Spending Priorities and Economic Reforms

Total expenditure remains higher than projected in the 2024 MTBPS, with significant allocations for:

  • Infrastructure: R1 trillion over three years, including R402 billion for transport, R219.2 billion for energy, and R156.3 billion for water and sanitation.
  • Social Grants: The old-age and disability grants increase by R130 to R2,315, while the child support grant rises by R30 to R560. The Social Relief of Distress (SRD) grant is extended to March 2026, costing R35.2 billion.
  • Public Sector Wages: An additional R23.4 billion is allocated to accommodate a wage agreement exceeding prior projections.
  • Security and Defence: R5 billion is set aside for South African National Defence Force (SANDF) operations, including peacekeeping in the Democratic Republic of Congo.
  • State-Owned Enterprises (SOEs): A R3.2 billion allocation supports the Gauteng Freeway Improvement Project, while Transnet and Eskom benefit from structural reforms and financial support.

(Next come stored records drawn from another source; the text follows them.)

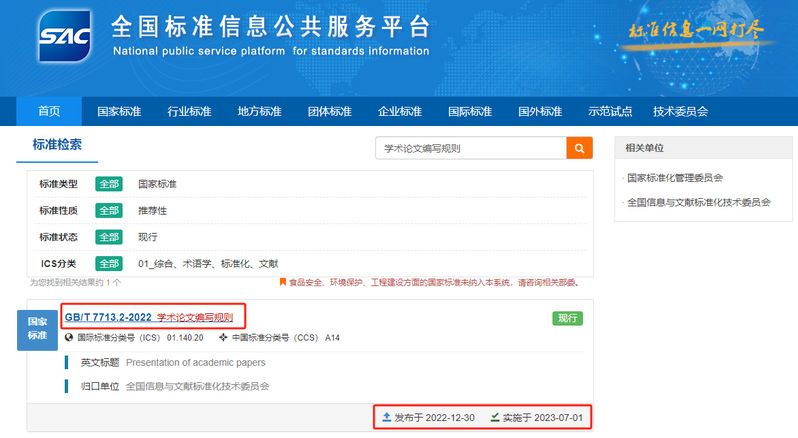Select 全部 filter for 标准性质
798x438 pixels.
coord(109,210)
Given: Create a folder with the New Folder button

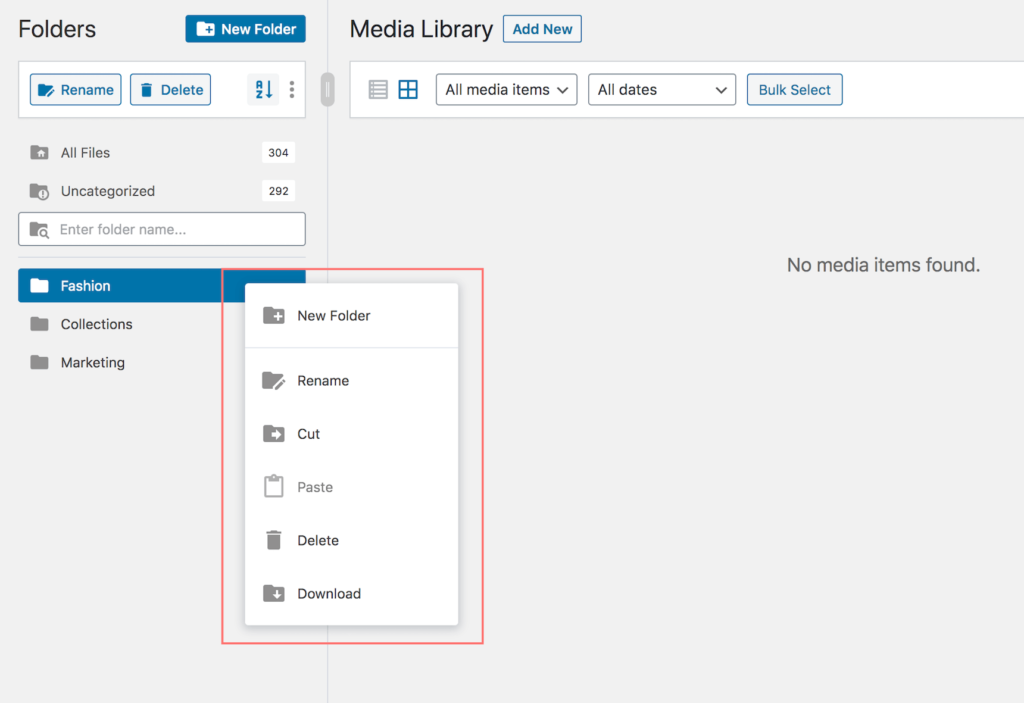Looking at the screenshot, I should [x=245, y=29].
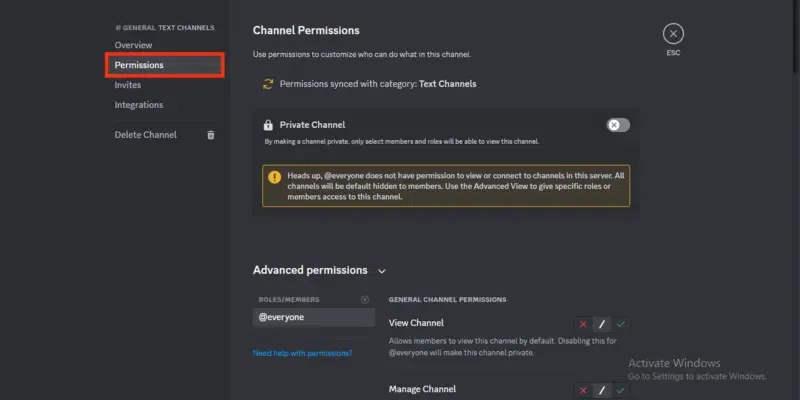Image resolution: width=800 pixels, height=400 pixels.
Task: Collapse Advanced permissions chevron
Action: [x=382, y=271]
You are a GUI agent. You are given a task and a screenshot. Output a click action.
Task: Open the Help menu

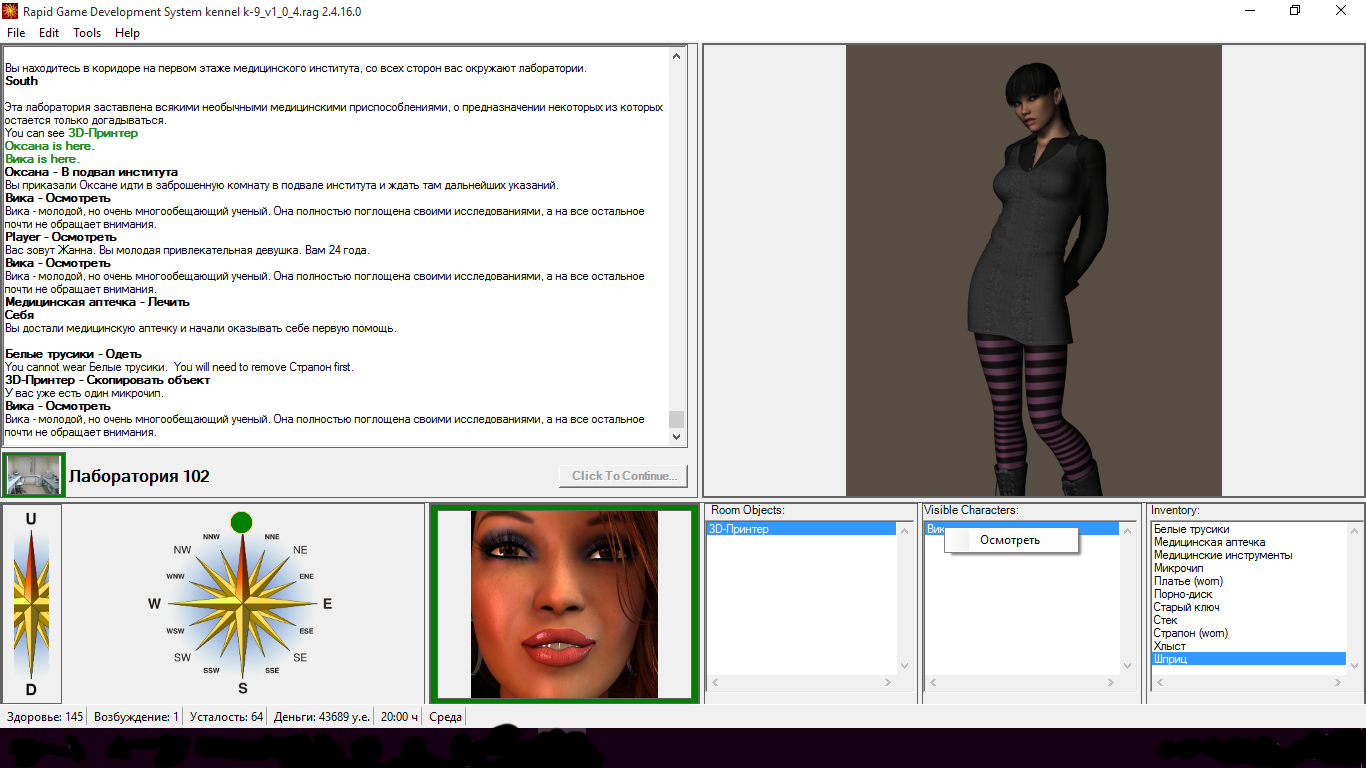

Structural Reforms and Investment Strategy

The government remains committed to structural economic reforms through Operation Vulindlela, which has improved electricity supply, streamlined logistics, and enhanced digital communication. Key initiatives include:

  • Public-Private Partnerships (PPPs): New PPP regulations from June 2025 aim to attract private investment in infrastructure projects.
  • Energy Sector Reforms: A new Independent Transmission Programme will expand the electricity grid, enhancing energy security.
  • Infrastructure Financing: A credit guarantee vehicle, launching in 2026, will de-risk projects and mobilize private-sector capital.

The 2025 Budget reflects a carefully balanced approach, with measured tax increases, and sustained infrastructure investment. While challenges remain, particularly in revenue collection and economic growth, the government’s continued commitment to fiscal consolidation and reform sends a positive message to investors. We remain optimistic of a positive trajectory for South Africa’s economic future.